The affair being thus arranged, on the morrow came the landlord with all his following. “First of all,” he said, “how about breakfast? Your chickens are tender I’ll be bound. Come here, my dear,” he added, addressing the man’s daughter, and then, to her father, “When are you going to let her marry? Hasn’t a son-in-law come on the scene yet? My dear fellow, this is a thing that positively must be done you know, you’ll have to put your hand in your pocket to some purpose.” So saying he sat down beside the damsel, took her hand, held her by the arm, toyed with her fichu, and took other silly and trifling liberties which the girl resented with great self-respect, whilst the father grew a little uneasy in his mind.

Nevertheless, the cooking went on. There was quite a run on the kitchen.

“How ripe are your hams? They look good.”

“Sir,” replied the flattered host, “they are yours.”

“Oh, really now! Well I’ll take them, and that right gladly.”

The landlord and his family, his dogs, his horses, and his men-servants, all take breakfast with hearty appetites. He assumes the host’s place and privileges, drinks his wine and caresses his daughter. After this a crowd of hunters take seats at the breakfast table.
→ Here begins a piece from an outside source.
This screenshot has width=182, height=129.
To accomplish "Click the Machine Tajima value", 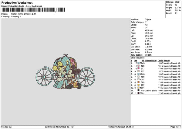I will pyautogui.click(x=148, y=19).
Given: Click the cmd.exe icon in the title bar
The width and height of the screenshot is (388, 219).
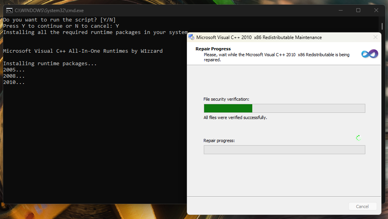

Now everybody is lively and busy with preparations for the hunt. They wind the horns to such purpose that the good man is dumbfounded by the din. Worse than that they make terrible havoc in the poor garden. Good-bye to all the neat rows and beds! Good-bye to the chickory and the leeks! Good-bye to all the pot-herbs!

The hare lies hidden under the leaves of a great cabbage, but being discovered is quickly started, whereupon he rushes to a hole–nay, worse than a hole, a great and horrible gap in the poor hedge, made by the landlord’s order, so that they might all burst out of the garden in fine style; for it would have looked ridiculous for them to ride out at the gate.

The poor man objected. “This is fine fun for princes, no doubt—-“; but they let him talk, whilst dogs and men together did more harm in one hour than all the hares in the province would have done in a century.

Little princes, settle your own quarrels amongst yourselves. It is madness to have recourse to kings. You should never let them engage in your wars, nor even enter your domains.